• [ИСХОДНЫЙ ОТРЫВОК]
□ □ □
Самым значимым впечатлением от пребывания в Берлине стала опера Вагнера «Тристан и Изольда», которую Чайковский давно хотел прослушать. Композитор написал об этом фон Мекк 31 декабря: «Опера эта нисколько мне не понравилась, но я все-таки рад, что видел ее, ибо представление это способствовало мне уяснить себе еще более взгляд на Вагнера, об котором я уже давно имею определенное мнение, но, не слышав всех его опер на сцене, боялся, что мнение это не вполне основательно. В кратких словах мнение это такое. Вагнер, несмотря на свой громадный творческий дар, на свой ум, стихотворческий талант, образование, принес искусству вообще и опере в особенности лишь отрицательные заслуги. Он научил нас, что прежние рутинные формы оперной музыки не имеют ни эстетических, ни логических raisons d’etre (права на жизнь. — фр.). Но если нельзя писать оперы, как прежде, то следует ли их писать, как Вагнер? Отвечаю решительно: нет. Заставлять нас четыре часа сряду слушать бесконечную симфонию, богатую роскошными оркестровыми красотами, но бедную ясно и просто изложенными мыслями; заставлять певцов четыре часа сряду петь не самостоятельные мелодии, а прилаженные к симфонии нотки, причем нередко нотки эти, хотя и высокие, совершенно заглушаются громами оркестра, — это уж, конечно, не тот идеал, к которому современным авторам следует стремиться. Вагнер перенес центр тяжести со сцены в оркестр, а так как это очевидная нелепость, то его знаменитая оперная реформа, если не считать вышеупомянутого отрицательного результата, равняется нулю. Что касается драматического интереса его опер, то я признаю всех их очень ничтожными и подчас ребячески-наивными, но нигде еще я не испытал такой скуки, как в “Тристан и Изольде”. Это самая томительная и пустейшая канитель, без движения, без жизни, положительно не способная заинтересовать зрителя и вызвать сердечное участие к действующим лицам. По всему видно было, что и публика (хотя и немецкая) очень скучала, но после каждого действия раздавались громы рукоплесканий. Чем объяснить это, — недоумеваю. Вероятно, патриотическим сочувствием к художнику, который, в самом деле, всю жизнь свою посвятил поэтизированию германизма».
□ □ □
• [СПИСОК СТРОК]

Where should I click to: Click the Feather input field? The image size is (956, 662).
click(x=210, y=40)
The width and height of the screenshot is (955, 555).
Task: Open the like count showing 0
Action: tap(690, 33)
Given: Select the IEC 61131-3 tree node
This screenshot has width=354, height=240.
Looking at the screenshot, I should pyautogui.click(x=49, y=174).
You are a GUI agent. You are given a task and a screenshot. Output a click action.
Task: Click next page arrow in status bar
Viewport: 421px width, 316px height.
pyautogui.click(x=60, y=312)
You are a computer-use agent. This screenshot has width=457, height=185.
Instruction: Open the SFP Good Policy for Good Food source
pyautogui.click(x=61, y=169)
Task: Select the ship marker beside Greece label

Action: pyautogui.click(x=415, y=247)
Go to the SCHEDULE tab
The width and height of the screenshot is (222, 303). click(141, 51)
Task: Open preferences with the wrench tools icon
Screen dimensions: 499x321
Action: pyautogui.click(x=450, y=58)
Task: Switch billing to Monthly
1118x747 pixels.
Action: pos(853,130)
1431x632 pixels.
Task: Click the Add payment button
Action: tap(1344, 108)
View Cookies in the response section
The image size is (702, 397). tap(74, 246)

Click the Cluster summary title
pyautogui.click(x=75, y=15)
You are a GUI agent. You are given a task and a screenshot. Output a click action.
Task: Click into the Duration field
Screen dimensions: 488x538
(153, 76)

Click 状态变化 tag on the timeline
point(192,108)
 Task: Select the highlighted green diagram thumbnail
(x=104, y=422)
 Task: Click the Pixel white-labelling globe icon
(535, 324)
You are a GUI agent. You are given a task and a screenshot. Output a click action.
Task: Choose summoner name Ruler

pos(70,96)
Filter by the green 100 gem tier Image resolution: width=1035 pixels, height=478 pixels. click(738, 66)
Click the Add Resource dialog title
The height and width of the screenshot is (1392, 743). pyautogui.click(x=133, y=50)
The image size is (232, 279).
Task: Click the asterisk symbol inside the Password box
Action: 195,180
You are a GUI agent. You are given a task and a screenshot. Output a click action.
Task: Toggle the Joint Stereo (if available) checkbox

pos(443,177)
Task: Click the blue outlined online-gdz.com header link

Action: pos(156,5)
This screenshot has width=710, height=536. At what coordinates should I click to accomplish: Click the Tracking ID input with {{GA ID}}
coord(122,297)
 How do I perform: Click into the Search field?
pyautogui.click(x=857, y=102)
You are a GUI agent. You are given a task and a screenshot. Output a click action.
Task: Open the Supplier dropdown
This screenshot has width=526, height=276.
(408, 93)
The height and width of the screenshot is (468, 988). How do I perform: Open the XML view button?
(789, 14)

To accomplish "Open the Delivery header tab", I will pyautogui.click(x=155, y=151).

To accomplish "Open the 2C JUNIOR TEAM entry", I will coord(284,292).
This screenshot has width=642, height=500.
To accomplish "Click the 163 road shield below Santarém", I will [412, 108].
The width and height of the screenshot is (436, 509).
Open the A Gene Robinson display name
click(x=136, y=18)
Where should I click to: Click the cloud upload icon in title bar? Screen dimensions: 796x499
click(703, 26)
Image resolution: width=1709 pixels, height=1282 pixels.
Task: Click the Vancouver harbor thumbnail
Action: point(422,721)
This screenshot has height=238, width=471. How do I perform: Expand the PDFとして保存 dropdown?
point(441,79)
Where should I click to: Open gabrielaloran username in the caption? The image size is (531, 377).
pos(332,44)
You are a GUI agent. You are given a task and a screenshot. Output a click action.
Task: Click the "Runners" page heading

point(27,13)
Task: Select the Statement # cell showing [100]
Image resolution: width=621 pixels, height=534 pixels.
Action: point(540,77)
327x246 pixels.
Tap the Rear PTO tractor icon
□ □ □
• [ЗАДАНИЯ]
1. Перечислите все достоинства Вагнера, которые Чайковский признаёт за ним в отрывке об опере «Тристан и Изольда».
2. Напишите продолжение отрывка об опере «Тристан и Изольда», начиная после его последнего предложения.
Строки никак не связаны с отрывком.

• [ОТВЕТЫ]
1. Громадный творческий дар, ум, стихотворческий талант, образование.

2.
В течение трех дней, проведенных в Берлине, Чайковский порывался навестить Котека, с которым, как мы помним, он прервал отношения в конце предыдущего года, но так и не решился. Он опасался объяснений, взаимных упреков и «фальшивой нотки, Которая, увы, всегда будет звучать в моих отношениях с ним», как писал он Юргенсону 3/15 января 1883 года, день спустя после приезда во французскую столицу.

По уговору с Модестом он должен был ждать последнего в Париже. На этот раз брат принял решение отбыть на зиму в Рим без своего воспитанника. Расставание это было не из легких, но Петр Ильич убедил его, что им будет полезно расстаться на некоторое время. Коля подрастал и превращался в юношу с определенным характером и привычками, особенно после того, как почувствовал себя наследником большого состояния. Модест, привыкший видеть в нем лишь послушного, податливого и застенчивого мальчика, не мог с этим смириться. Их отношения начали постепенно обостряться. Кроме того, сама ситуация, возникшая после смерти Германа Конради, пока долго и болезненно решался вопрос о завещании, наследстве и опекунстве над его сыном, изрядно подпортила ему нервы, не говоря уже о здоровье. Так что их пребывание за границей только вдвоем предполагалось «ради рассеяния и нравственного успокоения» младшего брата.

Ожидая его приезда, Петр Ильич работал над «Мазепой» и посещал театры. Неожиданной оказалась встреча на представлении «Свадьбы Фигаро» Моцарта в «Опера-Комик» с великим князем Константином Николаевичем, тотчас пригласившим его в гости. Не желая отрываться от работы, к чему его принудило бы возобновление светского образа жизни, Петр Ильич предпочел прибегнуть ко лжи во спасение, сообщив августейшему лицу, что уезжает на следующий день.

Модест же извещал брата телеграммами, что непредвиденные обстоятельства задерживают его то в Петербурге, то в Берлине, вызывая у Петра Ильича недоумение и беспокойство.